Chronic Stress

Acute, episodic life events tell only part of the depression story. Another source of depression—although not as commonly studied—is exposure to enduring, long-term stressful circumstances. Many studies of stress-depression associations have not adequately distinguished between the effects of ongoing and acute stressors (e.g., Brown and Harris, 1978; Caspi et al., 2003), and failure to do so makes it difficult to fully explicate the mechanisms by which stressors have their effects on depression. An important feature of chronic stress, as with acute stress, is the bidirectional effect of stressful chronic conditions and depression on each other. The strains of poverty or unemployment or displacement in the case of immigrants and refugees, for example, may trigger depression, but depression erodes the individual’s ability to cope with or change his or her circumstances.

Another notable feature of chronic stress is that for many individuals there are multiple, related areas of chronic stress. Consider, for example, the association of several demographic predictors of major depression. Hasin et al. (2005) found that a major depressive episode was associated with being female, having low income, and being widowed, divorced, or separated. In addition, low educational attainment and being unemployed, disabled, or a homemaker are also associated with major depression (e.g., Kessler et al., 2003). Commonly, many of these conditions co-occur, with low educational attainment, low income, and disadvantaged work status related to each other, and being a widowed, divorced, or separated woman is likely to be associated with lower income.

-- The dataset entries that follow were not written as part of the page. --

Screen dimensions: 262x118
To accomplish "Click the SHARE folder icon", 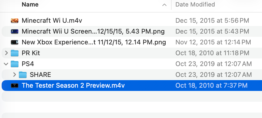I will click(23, 75).
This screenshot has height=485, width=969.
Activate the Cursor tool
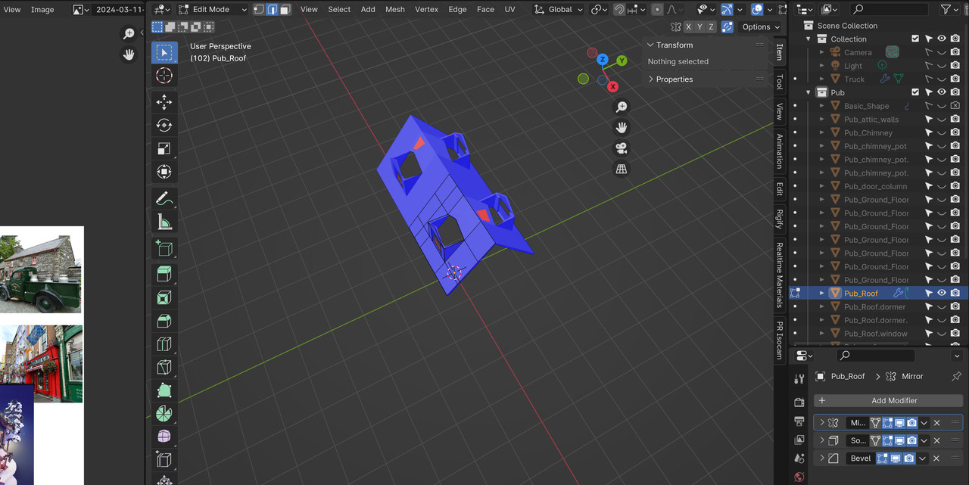pos(164,76)
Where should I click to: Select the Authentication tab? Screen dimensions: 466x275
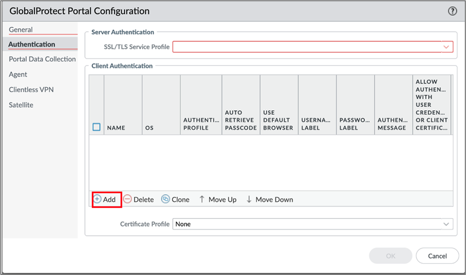tap(32, 44)
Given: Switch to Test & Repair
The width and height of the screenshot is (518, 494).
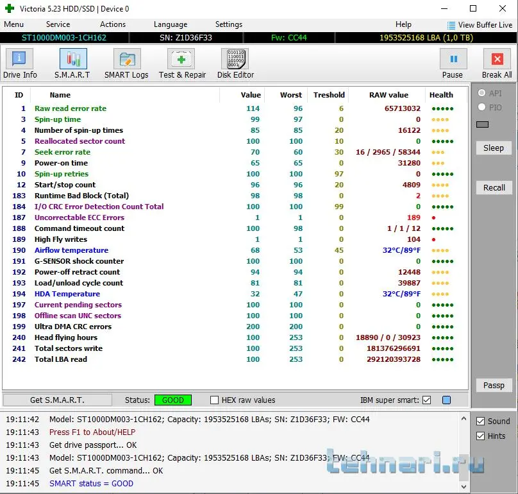Looking at the screenshot, I should pyautogui.click(x=182, y=64).
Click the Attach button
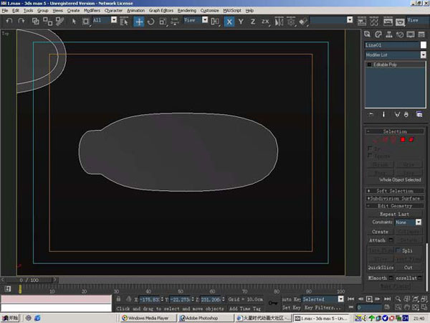The height and width of the screenshot is (323, 430). coord(377,240)
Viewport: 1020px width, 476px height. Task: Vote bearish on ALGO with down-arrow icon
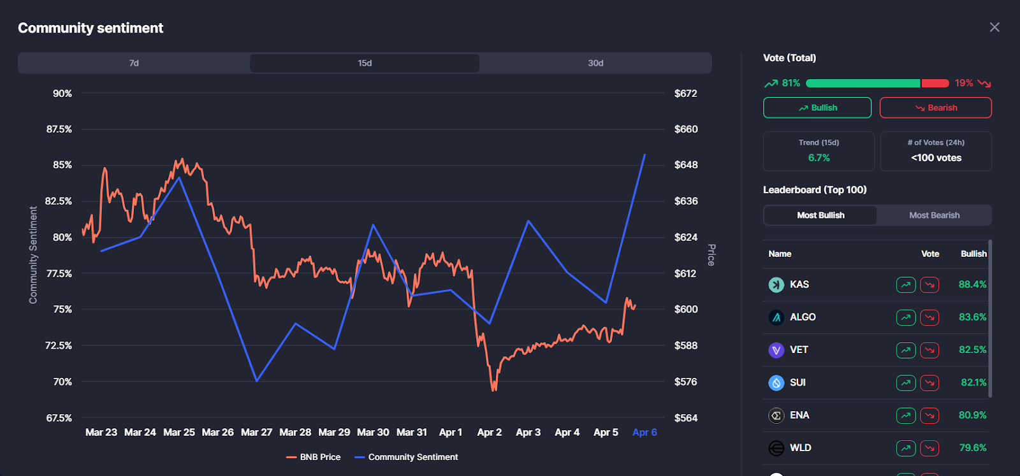[x=929, y=317]
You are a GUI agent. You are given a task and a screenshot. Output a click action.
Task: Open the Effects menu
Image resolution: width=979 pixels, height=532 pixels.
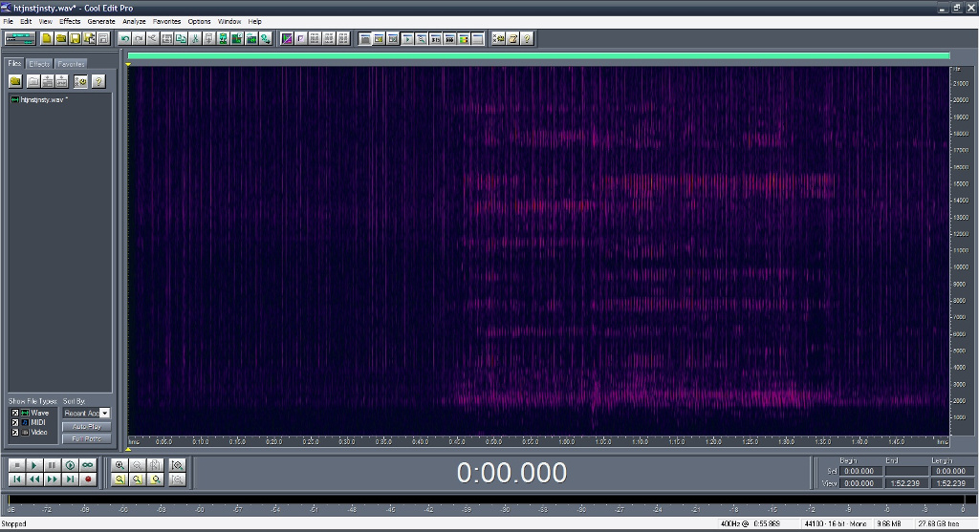[70, 21]
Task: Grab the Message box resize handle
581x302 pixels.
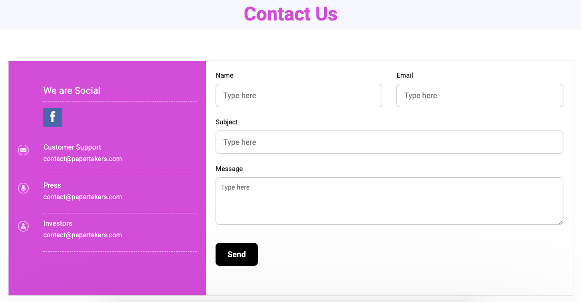Action: pos(560,221)
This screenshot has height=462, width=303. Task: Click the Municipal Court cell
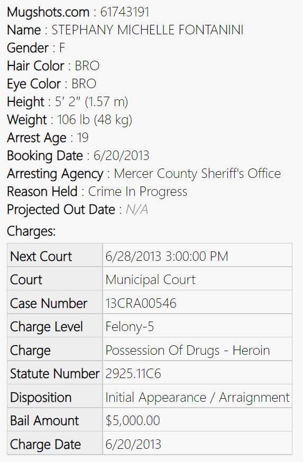tap(197, 279)
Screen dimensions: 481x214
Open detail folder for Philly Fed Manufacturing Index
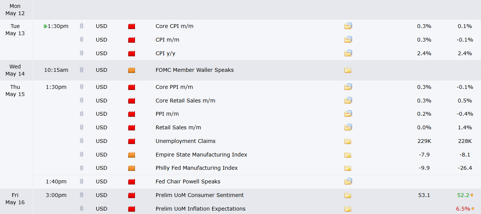pos(348,168)
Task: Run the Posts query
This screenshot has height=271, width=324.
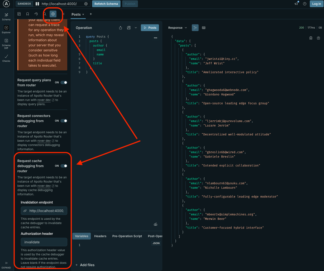Action: pyautogui.click(x=150, y=27)
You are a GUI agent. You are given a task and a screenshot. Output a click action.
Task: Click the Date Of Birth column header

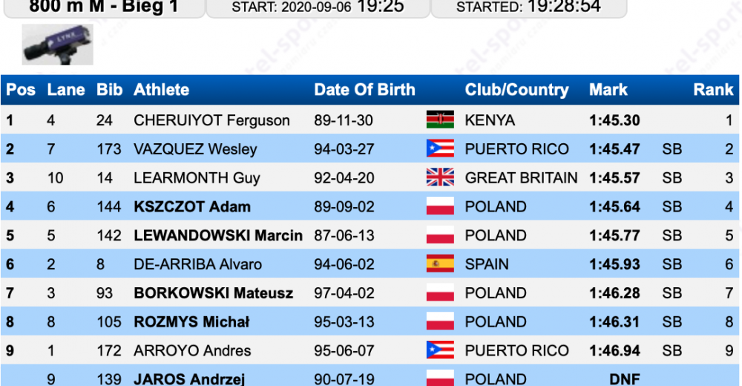pos(364,90)

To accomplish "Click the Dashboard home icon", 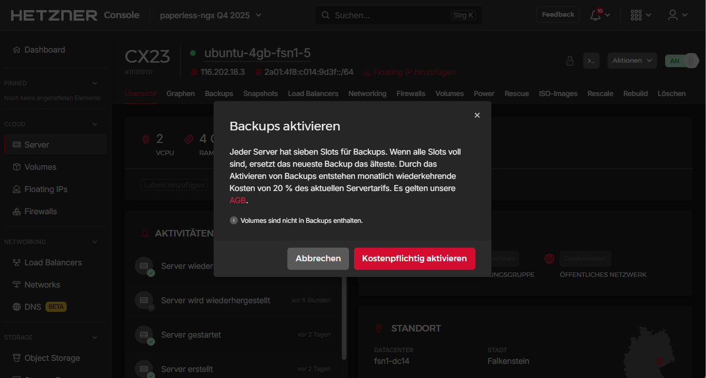I will coord(17,50).
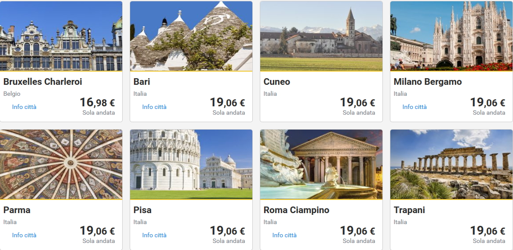
Task: Select the Cuneo destination image
Action: 321,36
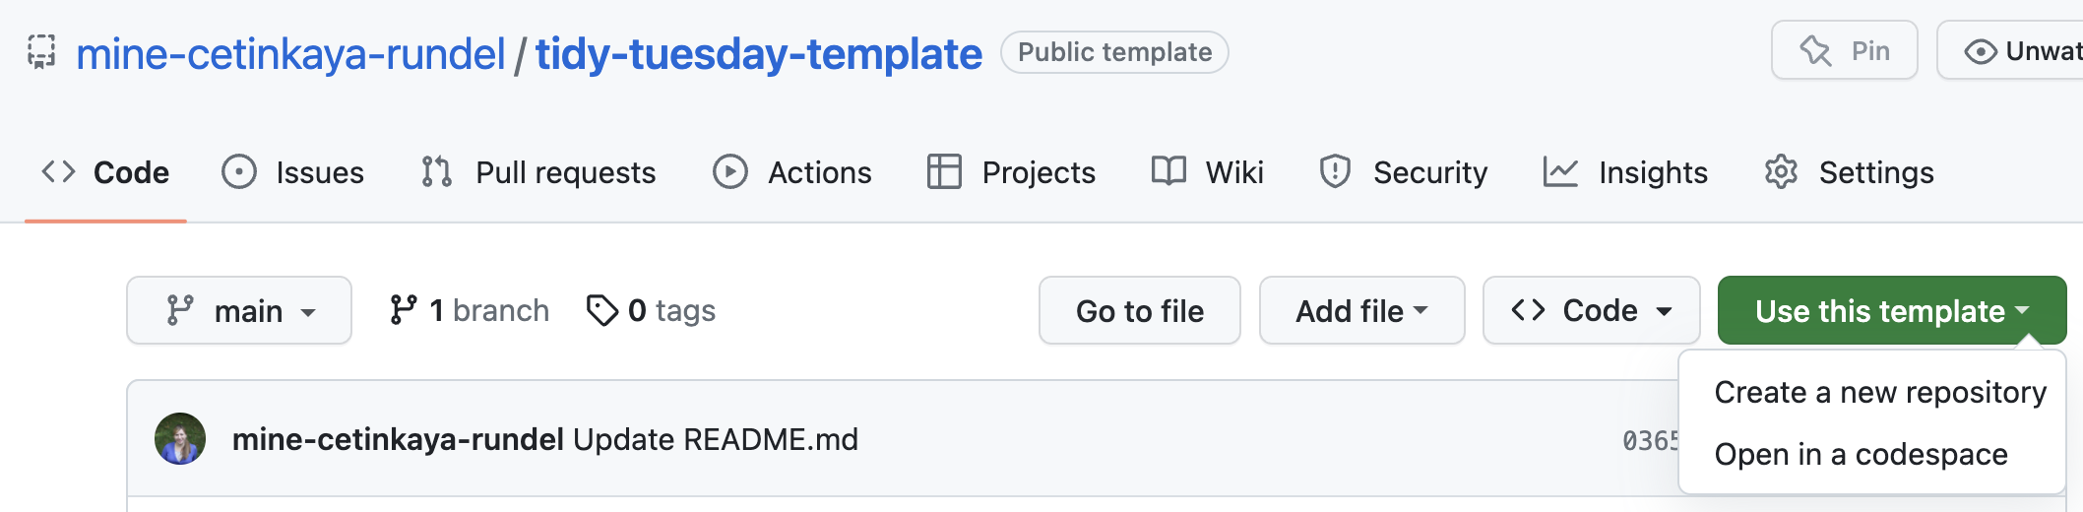Click the mine-cetinkaya-rundel avatar thumbnail

180,439
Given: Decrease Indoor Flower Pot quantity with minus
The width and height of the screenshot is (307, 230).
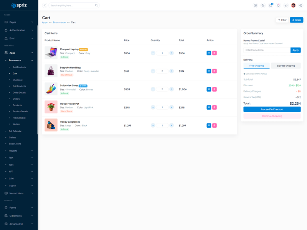Looking at the screenshot, I should [153, 107].
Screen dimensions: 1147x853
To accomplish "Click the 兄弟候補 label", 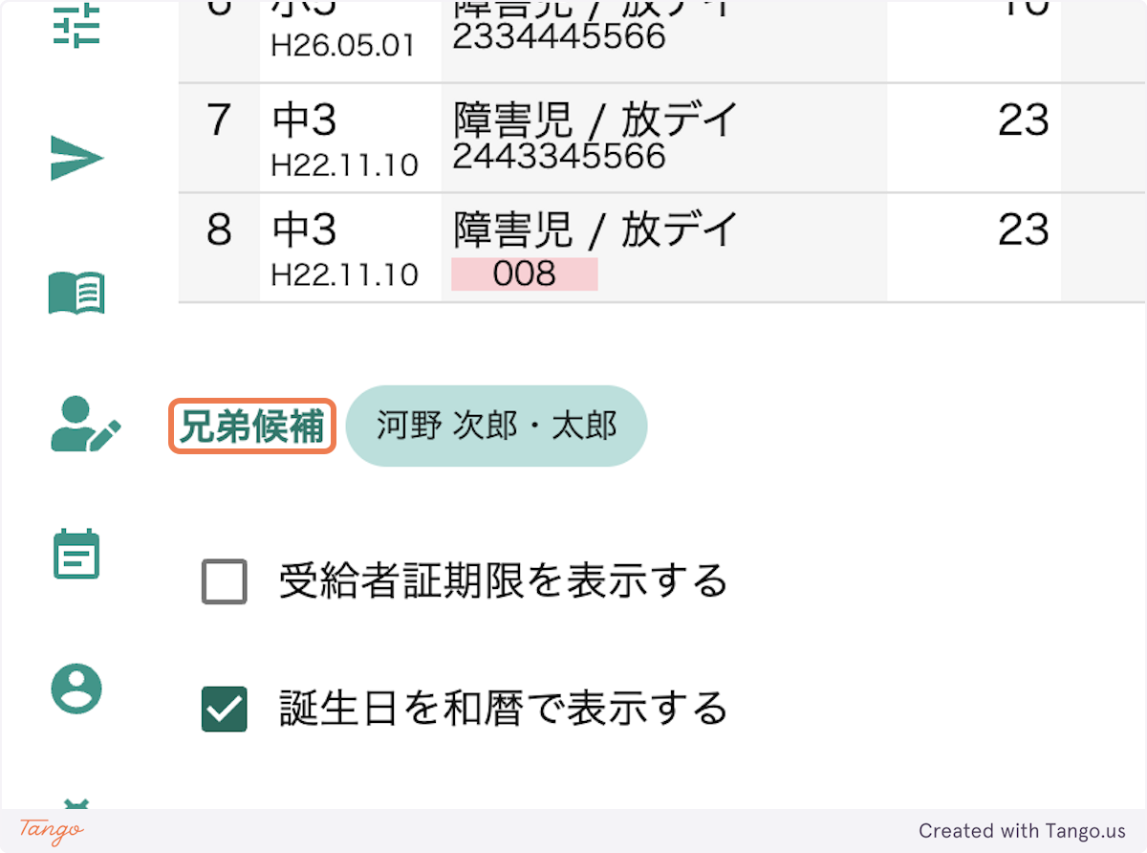I will 252,427.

A specific example of a chronically stressful condition amplified by co-occurring adverse conditions is single-mother status. Single mothers have been found to have higher rates of major depression than married mothers (e.g., Davies, Avison, and McApline, 1997; Wang, 2004), especially for separated or divorced compared with never-married mothers (Afifi, Cox, and Enns, 2006). Two large-scale studies have shown that the association between single-parent status and depression is entirely or largely mediated by higher chronic and acute stress and low social support (Cairney et al., 2003; Targosz et al., 2003). Yet the role of chronic stressors is neither simple nor straightforward. Lone mothers have higher risk of depression not only because of the presence of higher levels of chronic social stressors compared with two-parent families or even single parents residing with extended family but also because of their lower socioeconomic position. Furthermore, socioeconomic position might moderate the relationship between social stress and depression. For example, Barrett and Turner (2005) reported that among those with higher socioeconomic position, the adverse impact of racial discrimination and recent life events were more marked than that seen for those with lower socioeconomic position.